Okay, next question: what exactly does all that mean?
Well, when I asked the CIC’s Executive Director Barbara McFadden Allen this very question, she told me that the universities that work with her organization “engage in voluntary, sustained partnerships such as library collections and access collaborations; technology collaborations to build capacity at reduced costs; purchasing and licensing collaborations through economies of scale; leadership and development programs for faculty and staff; programs that allow students to take courses at other institutions; and study-abroad collaborations”
Okay. Starting to make more sense.
“Basically, faculty, staff and administrators at all levels of the member universities — from the Presidents on down — think and work together to enhance the teaching and learning experience in the member universities.”

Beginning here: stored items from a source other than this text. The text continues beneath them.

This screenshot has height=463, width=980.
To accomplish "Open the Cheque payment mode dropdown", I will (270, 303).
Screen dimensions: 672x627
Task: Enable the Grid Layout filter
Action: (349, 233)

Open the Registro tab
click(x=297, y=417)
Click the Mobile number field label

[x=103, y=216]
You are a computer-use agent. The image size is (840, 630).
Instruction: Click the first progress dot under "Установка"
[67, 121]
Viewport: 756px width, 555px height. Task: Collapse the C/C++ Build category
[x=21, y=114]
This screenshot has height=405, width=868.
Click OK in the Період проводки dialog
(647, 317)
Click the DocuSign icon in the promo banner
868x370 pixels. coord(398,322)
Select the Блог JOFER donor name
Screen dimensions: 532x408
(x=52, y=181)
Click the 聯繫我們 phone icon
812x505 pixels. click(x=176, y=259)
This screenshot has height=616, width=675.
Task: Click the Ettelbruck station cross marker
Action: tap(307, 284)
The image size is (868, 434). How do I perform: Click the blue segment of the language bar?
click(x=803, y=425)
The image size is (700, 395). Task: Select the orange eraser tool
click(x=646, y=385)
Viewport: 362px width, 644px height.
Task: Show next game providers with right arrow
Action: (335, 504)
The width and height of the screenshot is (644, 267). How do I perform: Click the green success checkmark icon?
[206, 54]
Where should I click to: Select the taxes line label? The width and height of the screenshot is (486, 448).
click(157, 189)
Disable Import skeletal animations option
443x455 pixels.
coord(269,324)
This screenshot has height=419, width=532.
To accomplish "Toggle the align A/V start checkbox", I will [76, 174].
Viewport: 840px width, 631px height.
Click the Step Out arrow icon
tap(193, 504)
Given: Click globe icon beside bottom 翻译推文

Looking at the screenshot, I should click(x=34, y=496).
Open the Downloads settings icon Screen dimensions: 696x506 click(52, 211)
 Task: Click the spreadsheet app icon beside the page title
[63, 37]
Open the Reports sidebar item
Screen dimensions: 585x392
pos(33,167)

I get it. Its sort of like the grown up table for the Big Ten, right?
Well, not exactly: “We are a ‘sister’ organization to the Big Ten and work very closely with them,” says McFadden Allen, who went on to explain that “the Big Ten Presidents actually founded the CIC in 1958. We have a separate governing board and a separate budget, but we do work closely.”
What’s more is that this group has a great deal of influence in American higher education. “They have combined operating budgets of $28 billion — and conduct $6.4 billion in funded research each year (that’s twice as much research as the Ivy League Universities conduct each year). So, you don’t have to think very hard to see that pooling the resources of that group of institutions can yield really powerful results. For example, we pool language offerings, and offer them through video. We share access to study abroad programs. And I could name many more examples.”
In light of this, there has been some sparse, albeit pointed, criticism of the University of Nebraska’s induction into the CIC. Most recently prominent University of Wisconsin Madison Political Science Professor (and former U of I grad student) Donald Downs was quoted in the Madison publication the Capital Times as saying:
The fact this was all done by ‘Athletics Incorporated’ bugs me, and I’m sure I’m not alone. I don’t want to make too big of a deal out of this because it’s just sports, it’s not academics, per se. It’s not going to change whom we hire […] It’s clear that as sports has become more and more inflated and important, that it’s sort of taken on a life of its own, detached from the academic side of the institution. The tail is wagging the dog more and more. Every year they need more and more money, and it’s becoming like an addiction. I think an interesting question is, ‘What impact is this having on the university?’
Indeed, Nebraska’s academic reputation does not immediately measure up to most CIC universities, which boasts eight so called Public Ivy universities as well Northwestern and the University of Chicago, which are two well known and academically accomplished private research institutions. In the University of Nebraska’s favor, they hold an accreditation issued by the Higher Learning Commission of the North Central Association of Colleges and Schools which accredits all the other CIC schools with the exception of Penn State.
Furthermore, McFadden Allen and many others have gone on record expressing their confidence in the choice to bring Nebraska into the fold. “The Provosts of the CIC universities (who act as our board) voted unanimously to invite Nebraska to join the CIC, and Nebraska has enthusiastically accepted. They will become part of the CIC on July 1, 2011 (the same time they join the Big Ten). We are excited to welcome them.”
Perhaps most telling is the fact that, according to McFadden Allen, “30% of all faculty at the University of Nebraska-Lincoln received their highest degree from a CIC university — so we have many natural linkages and affiliations.”
“Their joining us,” McFadden Allen told me, “seems a natural extension.”